__Data for review__.
----------------
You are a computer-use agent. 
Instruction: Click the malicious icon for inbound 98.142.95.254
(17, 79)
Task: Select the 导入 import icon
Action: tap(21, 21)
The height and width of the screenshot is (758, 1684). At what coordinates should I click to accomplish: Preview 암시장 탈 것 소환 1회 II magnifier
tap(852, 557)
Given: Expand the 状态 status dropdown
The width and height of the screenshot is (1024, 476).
----------------
__Work instruction__.
Extract the whole listing, character for character.

__Task output__.
You are a computer-use agent. 
Instruction: Click the malicious icon for inbound 98.142.95.254
(17, 79)
Task: Select the 导入 import icon
Action: tap(21, 21)
The height and width of the screenshot is (758, 1684). At what coordinates should I click to accomplish: Preview 암시장 탈 것 소환 1회 II magnifier
tap(852, 557)
Given: Expand the 状态 status dropdown
The width and height of the screenshot is (1024, 476).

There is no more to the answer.